Introduced in 2020, the Restructuring Plan builds on the principles of a Scheme of Arrangement (a compromise or arrangement between a company and its members or creditors).

But importantly prioritises the rights of creditors who stand to benefit from the terms of the plan, allowing them to take precedence over those classes of creditors with less or no economic benefit.

Thank you to our friends at PKF GM for producing the facts around Restructuring Plans for our use.

Restructuring Plans – The Key Facts

  • A Restructuring Plan is a statutory procedure under which a binding, but flexible arrangement can be made between a company facing financial difficulties and its creditors. The process is designed to enable the company’s rescue as a going concern.
  • Much like a Scheme of Arrangement, The Restructuring Plan enables a company to restructure its balance sheet and may also provide the necessary stability to support new lending (whether debt or equity). Future operations can then be focussed on growth as opposed to paying down historic debt.
  • A Restructuring Plan is subject to the approval of creditors who are arranged into various classes; any class of Creditor that would under normal circumstances have no economic interest, may now be excluded from the process with the approval of the Court, (which must ultimately sanction the Plan).
  • More significantly, those classes of creditor who are likely to receive some form of financial return may also be compromised by a Restructuring Plan, as long as they receive more than they would otherwise have received if the Plan were not implemented.
  • This ‘cross-class cram-down’ differentiates Restructuring Plans from other similar procedures. It allows those creditors with an actual economic interest to approve such Plans without being held to ransom by creditors who would otherwise not benefit at all.
  • Restructuring Plans – The Process

  • Step 1 – Initiating the Process; the company must be experiencing difficulties or be likely to encounter such difficulties in the short term. The process can be instigated by any one of the company’s directors, creditors, or shareholders applying to Court to seek approval to convene meetings of creditors and members.

- - - - - - -

### Written task 1
Can you condense the bullet point in the restructuring plans passage that begins "Much like a Scheme of Arrangement" into one shorter sentence that keeps its main facts?
### Written task 2
Would you carry on the restructuring plans passage from the point where it stops?
The records have no connection to the restructuring plans passage.

- - - - - - -

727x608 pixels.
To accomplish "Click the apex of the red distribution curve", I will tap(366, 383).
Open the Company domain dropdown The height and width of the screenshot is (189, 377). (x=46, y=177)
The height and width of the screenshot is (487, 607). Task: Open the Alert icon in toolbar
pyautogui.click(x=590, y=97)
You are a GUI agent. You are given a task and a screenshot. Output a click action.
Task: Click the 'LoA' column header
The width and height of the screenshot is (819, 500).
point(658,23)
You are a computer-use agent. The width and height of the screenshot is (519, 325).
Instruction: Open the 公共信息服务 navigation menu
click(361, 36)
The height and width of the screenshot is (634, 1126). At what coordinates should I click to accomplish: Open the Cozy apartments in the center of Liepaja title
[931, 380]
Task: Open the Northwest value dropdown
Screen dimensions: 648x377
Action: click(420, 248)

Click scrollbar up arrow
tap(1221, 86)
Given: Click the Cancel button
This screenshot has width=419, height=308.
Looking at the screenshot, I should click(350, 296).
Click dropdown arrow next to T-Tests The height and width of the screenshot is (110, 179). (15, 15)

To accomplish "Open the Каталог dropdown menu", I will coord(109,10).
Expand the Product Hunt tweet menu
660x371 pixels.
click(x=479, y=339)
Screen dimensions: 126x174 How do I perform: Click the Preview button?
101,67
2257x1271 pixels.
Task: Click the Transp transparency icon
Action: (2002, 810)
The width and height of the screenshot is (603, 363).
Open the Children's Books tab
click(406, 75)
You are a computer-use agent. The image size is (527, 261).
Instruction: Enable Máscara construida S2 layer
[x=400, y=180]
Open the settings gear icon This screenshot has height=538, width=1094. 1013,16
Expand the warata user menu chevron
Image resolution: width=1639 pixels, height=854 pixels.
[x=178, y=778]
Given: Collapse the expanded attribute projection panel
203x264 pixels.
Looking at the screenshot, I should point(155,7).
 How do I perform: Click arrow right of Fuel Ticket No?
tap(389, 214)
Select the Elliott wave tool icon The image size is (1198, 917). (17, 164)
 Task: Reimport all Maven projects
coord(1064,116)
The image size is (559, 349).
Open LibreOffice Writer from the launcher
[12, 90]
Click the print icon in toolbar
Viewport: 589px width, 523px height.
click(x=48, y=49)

- - - - - - -

### Response 1
Like a Scheme of Arrangement, a Restructuring Plan lets a company restructure its balance sheet and can provide the stability to support new debt or equity lending, so future operations can focus on growth rather than on paying down historic debt.

### Response 2
  • Step 2 – First Court Hearing; a first Court hearing will be held to consider whether:
  • The company meets the eligibility criteria (i.e. it is insolvent or likely to become so)
  • All classes of creditor have been correctly identified/formulated.
  • Any classes of creditors or members who should be excluded on the basis that they have no genuine economic interest.
  • Step 3 – Convening of Meetings; if the Court consents to the meetings being convened, a formal Notice will be sent to the creditors and members. At the meetings, the votes of the creditors and members are recorded. The requisite majorities are 75% by value of those present and voting in each class, which if achieved, will result in a second Court hearing. If the majority threshold is not met, the process ends.
  • Step 4 – Second Court Hearing and subsequent insolvency; at this hearing, the Court will determine whether to sanction the Plan, for which it has absolute discretion. It should also be noted that even If the Restructuring Plan is approved, but the company subsequently enters into another insolvency process, “bound creditors” will continue to be compelled to abide by and will only be able to claim in the second proceedings for their compromised debt.